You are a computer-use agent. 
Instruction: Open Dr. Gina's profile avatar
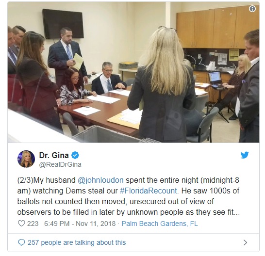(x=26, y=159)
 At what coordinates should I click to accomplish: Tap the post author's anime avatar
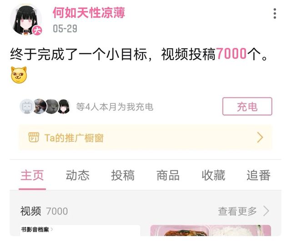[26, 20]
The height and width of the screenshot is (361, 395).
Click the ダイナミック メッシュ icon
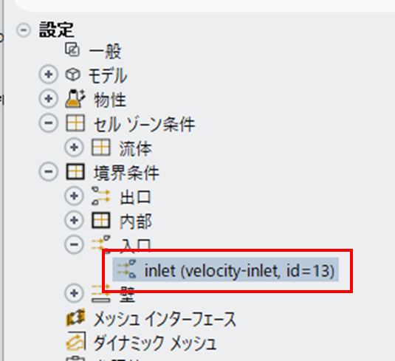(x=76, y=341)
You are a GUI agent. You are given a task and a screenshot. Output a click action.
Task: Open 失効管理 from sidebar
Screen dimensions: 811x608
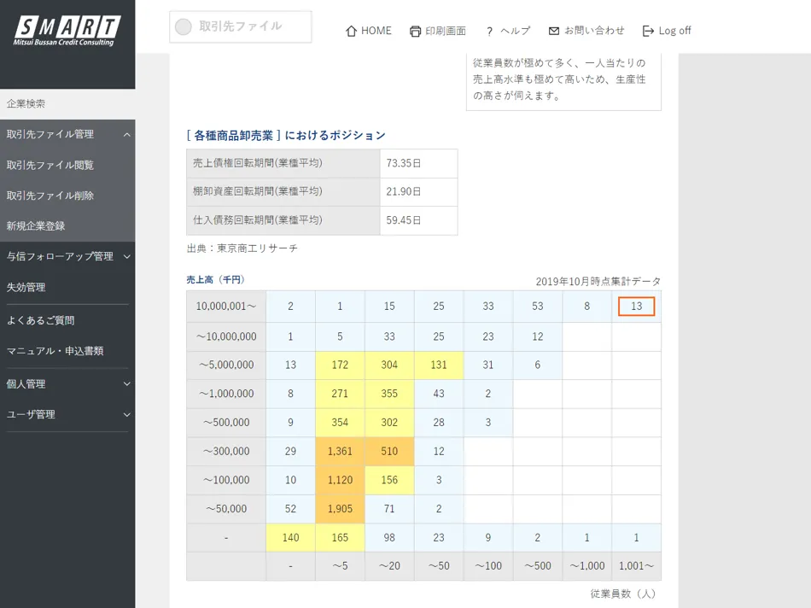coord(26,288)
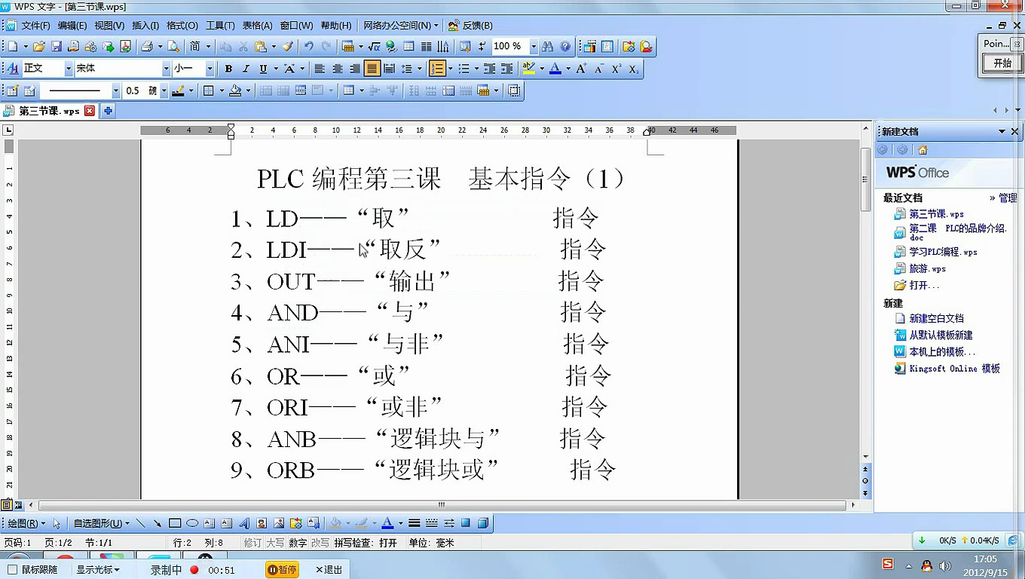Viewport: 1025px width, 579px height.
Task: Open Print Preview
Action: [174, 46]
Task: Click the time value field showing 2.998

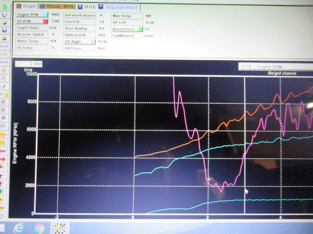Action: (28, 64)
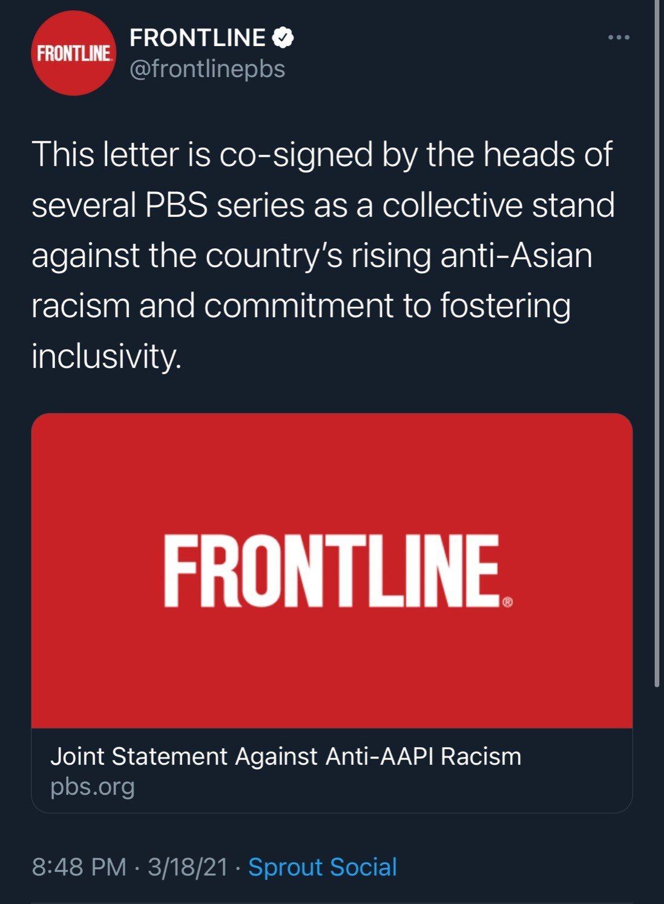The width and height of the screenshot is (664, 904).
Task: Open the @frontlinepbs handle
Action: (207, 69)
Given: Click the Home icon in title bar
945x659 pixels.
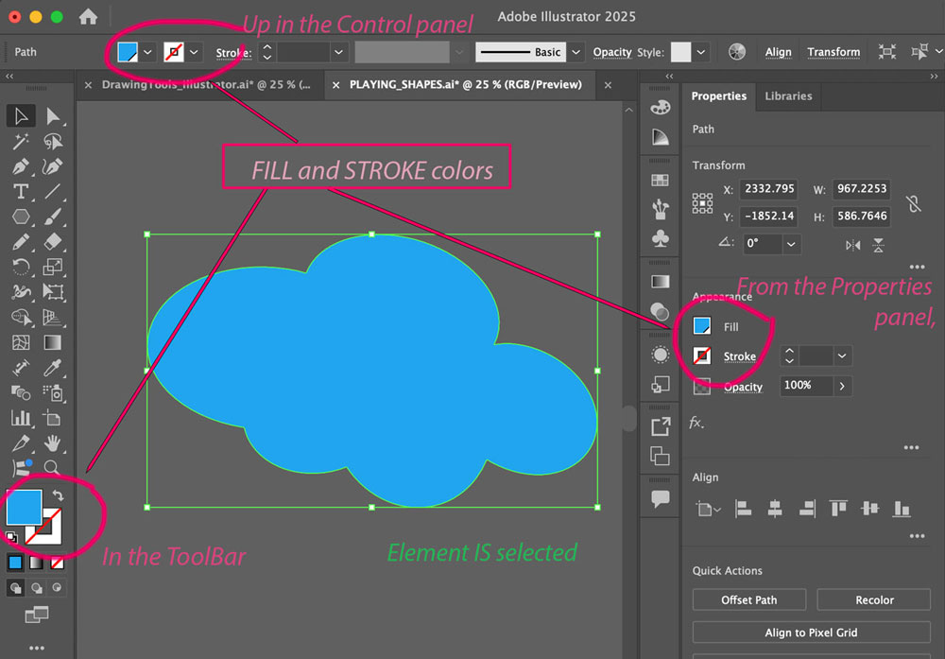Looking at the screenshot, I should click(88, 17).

Directions >>
Only the lines from the line with "Task: Click the" to the bottom of the material above should be reproduced, exactly and without pictures.

Your solution >>
Task: Click the time value field showing 2.998

Action: (28, 64)
The width and height of the screenshot is (664, 904).
Task: Open the @frontlinepbs handle
Action: (207, 69)
Given: Click the Home icon in title bar
945x659 pixels.
Looking at the screenshot, I should click(88, 17).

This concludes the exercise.